Jens and Inger Jensen operated The Elsinore Hotel.
|
Brigham Young, meanwhile, did not forget the Fox River converts. In December 1847, back with news of fresh beginnings in the valley of the Great Salt Lake, he sent word from Council Bluffs to the Norwegian settlement urging them to come west. In April 1849 twenty-two Norwegians, Canute Peterson among them, left Fox River in six wagons headed for the valley. At Kanesville, Iowa, they joined Apostle Ezra Taft Benson's camp on the east bank of the Missouri River to become known in Mormon history as the Norwegian Company. Already on the grounds were a group of Welsh emigrants under Capt. Dan Jones. From Kanesville the companies traveled together, a mingling of tongues typical of Mormon migration.

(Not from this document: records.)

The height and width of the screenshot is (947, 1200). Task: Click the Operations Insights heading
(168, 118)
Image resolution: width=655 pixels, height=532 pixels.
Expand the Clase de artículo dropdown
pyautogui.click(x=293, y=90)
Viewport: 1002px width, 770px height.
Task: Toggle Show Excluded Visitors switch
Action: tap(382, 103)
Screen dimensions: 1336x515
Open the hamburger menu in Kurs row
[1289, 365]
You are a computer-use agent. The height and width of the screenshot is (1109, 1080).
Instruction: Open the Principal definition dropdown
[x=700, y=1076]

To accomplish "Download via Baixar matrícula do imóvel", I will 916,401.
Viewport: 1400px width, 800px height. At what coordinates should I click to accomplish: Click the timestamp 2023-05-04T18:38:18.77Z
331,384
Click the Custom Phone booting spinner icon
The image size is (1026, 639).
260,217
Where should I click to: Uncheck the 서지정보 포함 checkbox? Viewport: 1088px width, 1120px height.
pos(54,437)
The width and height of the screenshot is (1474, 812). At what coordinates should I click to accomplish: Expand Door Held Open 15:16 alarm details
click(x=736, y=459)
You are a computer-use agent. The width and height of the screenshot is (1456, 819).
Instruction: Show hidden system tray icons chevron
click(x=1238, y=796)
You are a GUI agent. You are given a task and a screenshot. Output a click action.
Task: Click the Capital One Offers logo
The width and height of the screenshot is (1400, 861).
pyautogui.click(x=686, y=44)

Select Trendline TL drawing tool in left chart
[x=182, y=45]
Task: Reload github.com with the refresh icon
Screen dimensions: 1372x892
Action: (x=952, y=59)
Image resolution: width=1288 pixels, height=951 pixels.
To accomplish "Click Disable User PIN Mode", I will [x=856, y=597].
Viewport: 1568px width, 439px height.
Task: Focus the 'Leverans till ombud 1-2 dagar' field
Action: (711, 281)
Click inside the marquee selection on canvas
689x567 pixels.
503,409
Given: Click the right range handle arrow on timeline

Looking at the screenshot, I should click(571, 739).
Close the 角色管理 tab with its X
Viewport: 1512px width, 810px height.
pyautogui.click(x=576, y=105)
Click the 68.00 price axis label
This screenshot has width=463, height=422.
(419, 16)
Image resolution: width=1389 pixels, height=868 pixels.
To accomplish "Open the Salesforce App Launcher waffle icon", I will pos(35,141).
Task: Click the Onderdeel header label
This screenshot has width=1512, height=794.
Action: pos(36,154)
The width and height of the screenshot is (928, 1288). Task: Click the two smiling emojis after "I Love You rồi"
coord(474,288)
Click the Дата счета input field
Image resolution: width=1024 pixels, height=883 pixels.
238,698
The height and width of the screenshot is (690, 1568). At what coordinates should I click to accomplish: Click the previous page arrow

At the Weber River they encountered Apostle Erastus Snow and two Scandinavians, John Erik Forsgren and Peter Ole Hansen, eastward bound to carry the gospel to the old countries. After battling waist-deep snows in the mountains, the Norwegian Company reached the valley on October 25, in time to be numbered in Utah's first census, along with one Swede and two Danes. An early Gentile Scandinavian on the scene was Christian Hoier, a Norwegian forty-niner on his way to California, who wrote a letter to Bratsberg's Amtstidende about these Thelebonder among the Mormons--the first of many letters and travelers' accounts about Utah that would find their way into Scandinavian newspapers.
The Swede in that first census was John Erik Forsgren and the Danes were Peter Ole Hansen and his brother Hans Christian. John Erik and Hans Christian, both sailors, had embraced Mormonism in Boston in the early 1840s and had gone to Nauvoo. Hans Christian had written the news of his conversion to his younger brother Peter Ole in Copenhagen, who hastened to Nauvoo, where Brigham Young set him to work on a Danish translation of the Book of Mormon while Hans Christian entertained the Saints with his fiddle. After the fall of Nauvoo, Forsgren marched to California with the Mormon Battalion in 1846 and Hans Christian Hansen came west in 1847 with the pioneer vanguard, Peter Ole following soon after. It is a smiling coincidence of history that in these early representatives Norway, Denmark, and Sweden were all three "present at the creation," significant tokens of the important role the three kingdoms (and Iceland as well before the decade was out)4 were to play in the peopling of Utah, harbingers of the harvest to come from "the land of the north."